The insurance commissioner needs the approval of the state legislature to give incentives to companies so they provide flood insurance.
Insurance Commissioner Jim Donelon’s request to fast-track funding for an incentive program was rebuffed by state lawmakers this week, leaving the effort in limbo until the next legislative session starts in April. Donelon had urged lawmakers to allow him to use $15 million in leftover premium tax revenue that the insurance department collects to kickstart the Insure Louisiana Incentive Program. The effort was first launched in the years after Hurricane Katrina to lure property insurers to the state and get them off the rolls of Louisiana Citizens Property Insurance Co., the state-run insurer of last resort. Donelon warned earlier this week that if Citizens doesn’t begin to trim its swollen roster of policyholders – which now stands at 129,000 – it will be forced to spend big on reinsurance in the spring when those contracts are generally negotiated. State lawmakers agreed to revive the incentive program earlier this year but left it unfunded.nola.com
The Department of Insurance get over $1B in payents and these are the funds that were going to be used.

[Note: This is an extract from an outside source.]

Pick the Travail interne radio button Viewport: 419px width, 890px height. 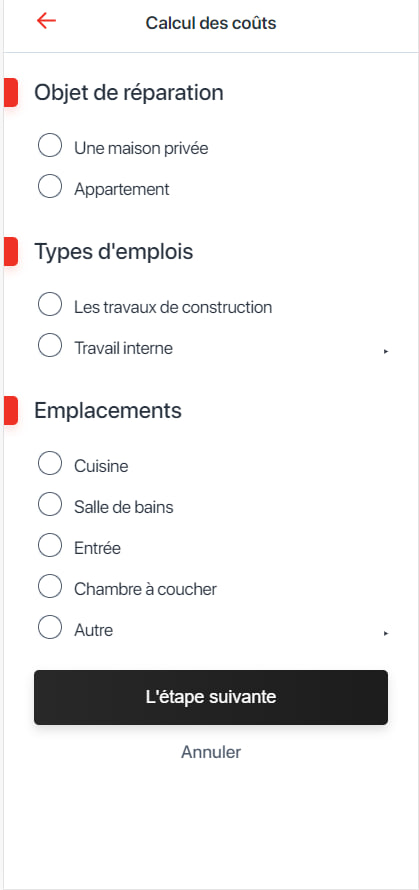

Since the Louisiana Department of Insurance collects more than $1 billion every year from premium taxes to fund its operations, Donelon wanted to use the leftover revenue that is normally returned to the state’s general fund to pay for the incentives. But lawmakers at the Revenue Estimating Conference, which met Thursday, were skeptical of his preferred approach. They suggested that Donelon faced more hurdles to restarting the program beyond the funding. “We’re hesitant generally in government to put the cart in front of the horse,” said Senate President Page Cortez, R-Lafayette. “It’s always better to make sure you have everything laid out and then you fund it.” Cortez said the state is in a good position to fund the incentive program, but noted that the rules that will govern it have not yet been approved. “Remember there’s an oversight by the Legislature in the rulemaking process, which can delay the rules from becoming effective,” Cortez said. “I think your end of February was best case scenario; it could be April or May before the rules get to final publication.”
Donelon, hoping for a special session is instead back at the drawing board. Who will suffer – citizens.
Donelon, who floated the idea of convening a special session to take up the incentives, was sent back to the drawing board. In a prepared statement, the commissioner said he would consult with Senate Insurance Committee Chair Kirk Talbot, R-River Ridge and House Insurance Committee Chair Mike Huval, R-Breaux Bridge, to discuss whether a special session is the most effective path. “I understand the Revenue Estimating Conference’s reticence to facilitate funding of the Insure Louisiana Incentive Program at (Thursday’s) meeting as it would have been a novel approach to mid-year budget changes that could have unintended consequences in other situations down the road,” Donelon said. Donelon has been trying to halt a spiraling insurance crisis that’s only expected to get worse after nearly a dozen insurers failed in the last year. He told lawmakers that the shakeup in the property insurance market is being driven largely by the cost of reinsurance – insurance purchased by insurers. There’s less interest in underwriting the risk for potential global catastrophes in the secondary insurance market abroad. So small insurers are having a harder time finding reinsurance to backstop their potential losses. And reinsurers are charging them more money.
This is not a good trend for either the state or the citizens who need insurance.
This trend is significant for hurricane-prone Louisiana, and even more so for Louisiana Citizens. After roughly two dozen insurers either failed or stopped writing policies in the state, home and business owners were forced to flee to Citizens which, in many cases, was the only option left. The migration after Lighthouse Excalibur Insurance Co. and its affiliate Lighthouse Property Insurance Corp. both collapsed. Then Southern Fidelity Insurance Co. was also declared insolvent. Collectively, they sent more than 60,000 policyholders to Citizens. Meanwhile, the number of Citizens policies has more than tripled since 2020, rising to more than 129,000 this year. Donelon said the organization purchased enough reinsurance last year to cover about 65,000 policies, but with the growth in the rolls, the cost will be significantly more in 2023. Citizens was granted a 63% rate increase this year to compensate for rising reinsurance costs. Donelon has said that another hefty rate increase could be in store if the state is unable to shed many of those policies.
We are here from the government and ready to help you. Well, not quite.